• **GIVEN ENTRIES**
Start of Block
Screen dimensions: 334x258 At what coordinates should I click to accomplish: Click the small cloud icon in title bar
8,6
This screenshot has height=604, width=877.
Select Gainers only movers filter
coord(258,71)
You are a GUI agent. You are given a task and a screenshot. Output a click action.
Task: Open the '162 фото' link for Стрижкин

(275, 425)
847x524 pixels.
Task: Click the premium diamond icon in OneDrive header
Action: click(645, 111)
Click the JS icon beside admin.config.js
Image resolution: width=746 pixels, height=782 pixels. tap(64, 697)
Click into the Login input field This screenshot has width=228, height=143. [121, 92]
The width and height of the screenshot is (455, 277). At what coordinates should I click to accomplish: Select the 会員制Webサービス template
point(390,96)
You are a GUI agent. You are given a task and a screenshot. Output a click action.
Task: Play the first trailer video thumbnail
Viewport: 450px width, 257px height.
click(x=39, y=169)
End of Block
Output all entries exactly as given above.

Screen dimensions: 334x258 At what coordinates should I click to accomplish: Click the small cloud icon in title bar
8,6
This screenshot has height=604, width=877.
Select Gainers only movers filter
coord(258,71)
You are a GUI agent. You are given a task and a screenshot. Output a click action.
Task: Open the '162 фото' link for Стрижкин

(275, 425)
847x524 pixels.
Task: Click the premium diamond icon in OneDrive header
Action: click(645, 111)
Click the JS icon beside admin.config.js
Image resolution: width=746 pixels, height=782 pixels. tap(64, 697)
Click into the Login input field This screenshot has width=228, height=143. [121, 92]
The width and height of the screenshot is (455, 277). At what coordinates should I click to accomplish: Select the 会員制Webサービス template
point(390,96)
You are a GUI agent. You are given a task and a screenshot. Output a click action.
Task: Play the first trailer video thumbnail
Viewport: 450px width, 257px height.
click(x=39, y=169)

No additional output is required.